Stored data entries:

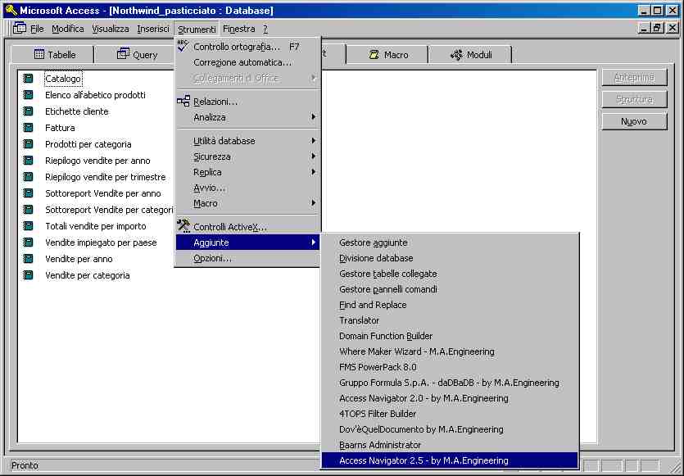Click the spell check icon beside Controllo ortografia
684x476 pixels.
click(x=183, y=46)
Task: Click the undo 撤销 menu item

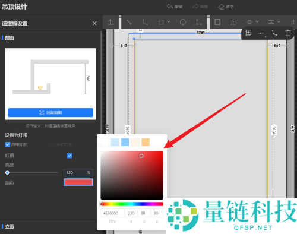Action: [x=175, y=7]
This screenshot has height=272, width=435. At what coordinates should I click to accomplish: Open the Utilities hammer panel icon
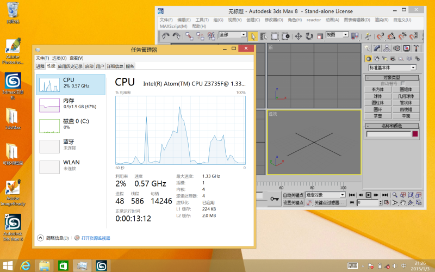(x=417, y=48)
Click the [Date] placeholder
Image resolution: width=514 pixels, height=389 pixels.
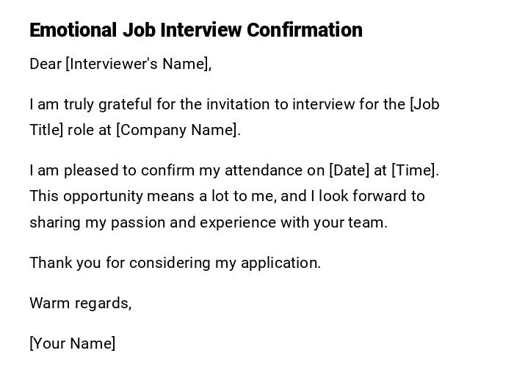(349, 170)
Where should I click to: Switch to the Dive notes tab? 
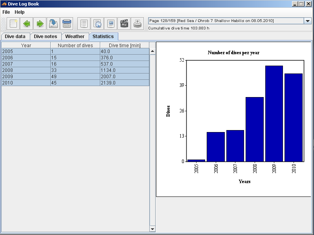coord(46,37)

Prompt:
Reproduce word for word the lines running from the line with "Image resolution: width=514" through the end of the data, both included, and nothing else; leave out the pictures.

Answer section:
Image resolution: width=514 pixels, height=389 pixels.
(349, 170)
Where should I click to: Switch to the Dive notes tab? 
coord(46,37)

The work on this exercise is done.